Jesus Cristo é a solidariedade histórica de Deus para com os seres humanos. E se o
aceitamos como Deus encarnado, necessariamente, como Igreja, como comunidade de
seguidores de Jesus Cristo, teremos de revisar e transformar nossa teologia e nossa práxis.
Pois não é para fugir da angústia de um povo sofrido e fragmentado que se deve promover
o papel terapêutico da espiritualidade, mas cabe-lhe romper o medo do novo, atestando a
fidelidade das promessas de Deus. O princípio da encarnação não nos deixa acomodados
em nossas reflexões cristãs, uma vez que, quando autênticas, elas nos arremessam no
mundo como elemento transformador da realidade.

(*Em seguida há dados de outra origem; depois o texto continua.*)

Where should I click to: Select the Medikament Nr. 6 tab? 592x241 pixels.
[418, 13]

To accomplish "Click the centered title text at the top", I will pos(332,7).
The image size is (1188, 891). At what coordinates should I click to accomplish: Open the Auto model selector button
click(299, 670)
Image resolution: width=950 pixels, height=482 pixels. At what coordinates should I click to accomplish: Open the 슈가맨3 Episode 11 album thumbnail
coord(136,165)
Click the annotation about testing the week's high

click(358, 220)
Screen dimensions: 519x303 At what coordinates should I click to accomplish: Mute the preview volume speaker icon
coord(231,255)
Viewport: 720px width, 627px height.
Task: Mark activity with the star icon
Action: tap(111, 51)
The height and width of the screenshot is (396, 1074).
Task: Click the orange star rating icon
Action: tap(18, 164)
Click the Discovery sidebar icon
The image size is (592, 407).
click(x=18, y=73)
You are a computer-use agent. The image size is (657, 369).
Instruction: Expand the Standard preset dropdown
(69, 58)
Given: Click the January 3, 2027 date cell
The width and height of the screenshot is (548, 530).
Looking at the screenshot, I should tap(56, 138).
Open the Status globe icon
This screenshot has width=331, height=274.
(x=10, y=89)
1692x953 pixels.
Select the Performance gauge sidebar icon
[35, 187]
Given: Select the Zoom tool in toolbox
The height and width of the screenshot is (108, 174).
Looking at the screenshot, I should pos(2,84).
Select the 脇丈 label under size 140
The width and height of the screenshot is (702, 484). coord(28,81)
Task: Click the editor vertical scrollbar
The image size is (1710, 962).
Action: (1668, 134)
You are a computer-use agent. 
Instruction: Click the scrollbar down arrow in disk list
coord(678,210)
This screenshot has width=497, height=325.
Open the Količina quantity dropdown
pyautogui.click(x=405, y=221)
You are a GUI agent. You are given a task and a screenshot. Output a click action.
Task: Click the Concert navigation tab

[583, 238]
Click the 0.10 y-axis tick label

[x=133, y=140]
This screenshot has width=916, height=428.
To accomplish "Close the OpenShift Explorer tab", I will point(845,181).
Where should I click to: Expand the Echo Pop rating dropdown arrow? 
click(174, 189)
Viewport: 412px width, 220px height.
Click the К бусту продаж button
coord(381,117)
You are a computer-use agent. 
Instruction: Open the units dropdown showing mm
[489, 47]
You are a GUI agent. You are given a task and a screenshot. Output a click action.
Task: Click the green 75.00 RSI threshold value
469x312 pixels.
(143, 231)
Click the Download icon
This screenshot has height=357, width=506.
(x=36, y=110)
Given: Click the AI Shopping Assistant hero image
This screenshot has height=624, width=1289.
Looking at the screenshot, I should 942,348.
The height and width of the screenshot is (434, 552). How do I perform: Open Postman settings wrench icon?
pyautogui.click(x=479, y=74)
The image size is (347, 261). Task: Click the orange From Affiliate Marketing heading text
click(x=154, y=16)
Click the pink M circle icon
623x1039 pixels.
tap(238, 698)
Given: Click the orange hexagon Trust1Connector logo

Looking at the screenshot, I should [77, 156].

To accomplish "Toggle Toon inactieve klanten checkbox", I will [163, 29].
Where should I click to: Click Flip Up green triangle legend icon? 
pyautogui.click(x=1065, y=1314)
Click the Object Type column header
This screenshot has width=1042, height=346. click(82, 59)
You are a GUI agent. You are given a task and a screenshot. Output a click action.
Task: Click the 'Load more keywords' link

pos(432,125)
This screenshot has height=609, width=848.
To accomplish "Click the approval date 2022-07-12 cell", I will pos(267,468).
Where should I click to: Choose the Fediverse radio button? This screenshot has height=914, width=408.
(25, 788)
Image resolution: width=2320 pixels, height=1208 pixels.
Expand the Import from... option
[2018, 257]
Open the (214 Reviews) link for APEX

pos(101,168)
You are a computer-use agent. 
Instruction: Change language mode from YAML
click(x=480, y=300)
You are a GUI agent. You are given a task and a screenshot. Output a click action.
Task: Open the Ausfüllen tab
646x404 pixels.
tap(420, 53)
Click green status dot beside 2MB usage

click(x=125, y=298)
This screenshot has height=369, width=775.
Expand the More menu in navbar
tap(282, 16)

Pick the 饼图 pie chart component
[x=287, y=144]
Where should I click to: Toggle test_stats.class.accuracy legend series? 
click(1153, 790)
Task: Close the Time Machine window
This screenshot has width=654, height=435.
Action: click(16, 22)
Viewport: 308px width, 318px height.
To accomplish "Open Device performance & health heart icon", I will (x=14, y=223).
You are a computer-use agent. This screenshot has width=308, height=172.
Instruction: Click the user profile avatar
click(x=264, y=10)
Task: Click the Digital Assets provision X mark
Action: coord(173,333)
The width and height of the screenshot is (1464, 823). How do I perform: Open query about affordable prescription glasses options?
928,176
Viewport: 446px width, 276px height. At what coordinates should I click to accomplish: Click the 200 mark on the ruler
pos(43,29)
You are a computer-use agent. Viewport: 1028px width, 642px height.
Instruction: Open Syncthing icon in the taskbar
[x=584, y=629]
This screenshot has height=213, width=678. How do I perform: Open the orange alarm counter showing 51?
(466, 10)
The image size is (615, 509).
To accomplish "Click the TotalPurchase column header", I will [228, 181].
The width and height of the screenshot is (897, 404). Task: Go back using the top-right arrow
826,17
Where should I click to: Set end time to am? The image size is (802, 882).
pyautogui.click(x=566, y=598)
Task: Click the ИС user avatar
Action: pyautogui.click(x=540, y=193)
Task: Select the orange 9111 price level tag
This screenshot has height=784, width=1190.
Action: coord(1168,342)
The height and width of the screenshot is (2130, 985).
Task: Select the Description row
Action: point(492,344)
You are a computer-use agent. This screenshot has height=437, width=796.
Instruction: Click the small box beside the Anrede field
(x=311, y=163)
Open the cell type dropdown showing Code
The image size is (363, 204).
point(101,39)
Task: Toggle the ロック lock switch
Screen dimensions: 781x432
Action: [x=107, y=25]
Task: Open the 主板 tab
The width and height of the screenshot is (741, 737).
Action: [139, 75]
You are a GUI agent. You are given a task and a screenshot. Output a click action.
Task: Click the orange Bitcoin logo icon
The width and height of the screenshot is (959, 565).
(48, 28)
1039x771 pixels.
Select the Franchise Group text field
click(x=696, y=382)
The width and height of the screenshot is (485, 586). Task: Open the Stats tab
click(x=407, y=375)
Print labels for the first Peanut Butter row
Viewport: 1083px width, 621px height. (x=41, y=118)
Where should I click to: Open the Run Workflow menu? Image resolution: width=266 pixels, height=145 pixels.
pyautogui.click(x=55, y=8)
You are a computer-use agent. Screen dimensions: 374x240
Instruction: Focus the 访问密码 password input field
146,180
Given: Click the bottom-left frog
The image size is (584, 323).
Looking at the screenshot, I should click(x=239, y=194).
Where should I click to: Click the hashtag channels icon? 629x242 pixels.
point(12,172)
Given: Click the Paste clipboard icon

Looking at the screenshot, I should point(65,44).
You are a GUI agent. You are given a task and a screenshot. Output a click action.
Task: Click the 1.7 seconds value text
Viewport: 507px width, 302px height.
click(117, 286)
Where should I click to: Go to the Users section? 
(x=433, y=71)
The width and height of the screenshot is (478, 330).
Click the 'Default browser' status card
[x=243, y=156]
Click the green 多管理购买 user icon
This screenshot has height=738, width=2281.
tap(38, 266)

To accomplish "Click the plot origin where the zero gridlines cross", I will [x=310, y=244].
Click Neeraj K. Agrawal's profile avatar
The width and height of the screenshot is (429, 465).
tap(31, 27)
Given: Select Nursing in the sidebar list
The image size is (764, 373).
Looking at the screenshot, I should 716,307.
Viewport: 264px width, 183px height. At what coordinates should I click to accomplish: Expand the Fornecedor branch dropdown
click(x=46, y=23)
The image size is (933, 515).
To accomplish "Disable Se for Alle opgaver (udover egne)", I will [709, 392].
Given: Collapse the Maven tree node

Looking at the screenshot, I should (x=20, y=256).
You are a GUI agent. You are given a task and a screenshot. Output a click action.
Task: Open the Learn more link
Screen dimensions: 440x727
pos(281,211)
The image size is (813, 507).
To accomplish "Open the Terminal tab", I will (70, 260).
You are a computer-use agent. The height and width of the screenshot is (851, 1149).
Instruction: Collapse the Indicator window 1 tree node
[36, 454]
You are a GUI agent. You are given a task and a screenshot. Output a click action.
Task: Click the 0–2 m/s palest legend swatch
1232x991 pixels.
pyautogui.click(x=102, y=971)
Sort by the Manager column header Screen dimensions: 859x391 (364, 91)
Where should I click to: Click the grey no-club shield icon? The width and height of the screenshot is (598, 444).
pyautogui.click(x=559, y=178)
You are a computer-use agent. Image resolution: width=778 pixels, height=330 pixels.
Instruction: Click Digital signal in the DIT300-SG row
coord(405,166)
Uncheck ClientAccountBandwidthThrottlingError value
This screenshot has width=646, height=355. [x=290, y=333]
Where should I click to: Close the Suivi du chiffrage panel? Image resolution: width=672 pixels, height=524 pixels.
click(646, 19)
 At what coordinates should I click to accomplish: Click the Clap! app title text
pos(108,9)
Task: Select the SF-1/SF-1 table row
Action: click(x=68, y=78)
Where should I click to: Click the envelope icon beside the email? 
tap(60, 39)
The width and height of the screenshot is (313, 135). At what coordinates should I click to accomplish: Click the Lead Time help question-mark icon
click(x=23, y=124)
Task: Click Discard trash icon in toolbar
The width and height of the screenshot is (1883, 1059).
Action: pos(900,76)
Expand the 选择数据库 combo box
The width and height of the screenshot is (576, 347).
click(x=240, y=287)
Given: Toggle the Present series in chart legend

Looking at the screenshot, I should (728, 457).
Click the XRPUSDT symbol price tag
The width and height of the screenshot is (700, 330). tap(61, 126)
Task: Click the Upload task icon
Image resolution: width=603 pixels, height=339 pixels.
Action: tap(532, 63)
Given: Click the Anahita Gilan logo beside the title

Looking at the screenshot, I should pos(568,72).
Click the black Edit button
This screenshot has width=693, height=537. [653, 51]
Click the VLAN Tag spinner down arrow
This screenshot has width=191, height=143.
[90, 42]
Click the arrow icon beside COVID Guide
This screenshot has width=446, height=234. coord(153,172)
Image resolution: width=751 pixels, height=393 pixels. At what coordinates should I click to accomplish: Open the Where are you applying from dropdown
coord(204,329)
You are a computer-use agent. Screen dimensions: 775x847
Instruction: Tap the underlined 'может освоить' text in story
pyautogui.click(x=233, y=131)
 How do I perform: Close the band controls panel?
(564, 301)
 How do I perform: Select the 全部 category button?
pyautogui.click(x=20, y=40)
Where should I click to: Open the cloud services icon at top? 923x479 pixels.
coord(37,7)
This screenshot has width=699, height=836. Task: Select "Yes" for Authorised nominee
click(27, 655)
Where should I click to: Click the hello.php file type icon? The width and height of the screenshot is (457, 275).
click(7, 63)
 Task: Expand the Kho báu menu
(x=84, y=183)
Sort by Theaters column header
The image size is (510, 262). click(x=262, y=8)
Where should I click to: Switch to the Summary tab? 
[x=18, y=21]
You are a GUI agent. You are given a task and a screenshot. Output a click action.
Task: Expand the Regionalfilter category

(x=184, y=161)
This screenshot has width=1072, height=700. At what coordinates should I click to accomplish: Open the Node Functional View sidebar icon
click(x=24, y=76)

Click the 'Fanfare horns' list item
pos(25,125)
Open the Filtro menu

A relação dialética e sincrônica de comunhão com a criação e conosco mesmos é
perpassada pela presença de Deus. Deus é relação e esse dado torna-se constitutivo da
identidade humana. É importante lembrar que, pela própria humanidade de Jesus Cristo,
somos chamados a ir além, moldando-nos a sua Pessoa. O que deturpa e nos desumaniza é
quando essa dimensão de corporeidade e materialidade é vista como um fim em si mesmo.
Uma concepção parcial e alienante da criação pode legitimar atos contra a vida, como o
aborto, a eutanásia, a fome, a miséria, a violência, pesquisas científicas sem critério ético, a
exploração da natureza e do meio ambiente, e tantos outros pecados da humanidade.
A evolução da ciência e da teologia consegue hoje estabelecer pontes de diálogo,
pelo fato de ambas terem identificado melhor seu objeto de estudo, sua competência e seus
limites. Longe de ser mero criticismo ou um desserviço, as ciências oportunizam à teologia
uma crítica que também purifica a fé (RIBEIRO, 1995, p. 32). Os conceitos de criação e
evolução, portanto, não só podem ser inter-relacionados como na verdade se explicam
mutuamente (SANCHES, 2009, p. 31). A premissa cristológica da encarnação deixa claro
que não pode haver oposição entre a racionalidade da fé e das demais ciências. Na criação
do universo nosso planeta é incomensurável nas suas formas de vida e subsistência. O fato
de sermos raros e preciosos neste cosmos deveria despertar em nós atitudes de cuidado e
proteção por aquilo que temos. Hoje, a inter e transdisciplinaridade têm de dialogar e
somar forças para, em uma busca conjunta, encontrarem respostas às questões latentes da
vida humana e da criação como um todo.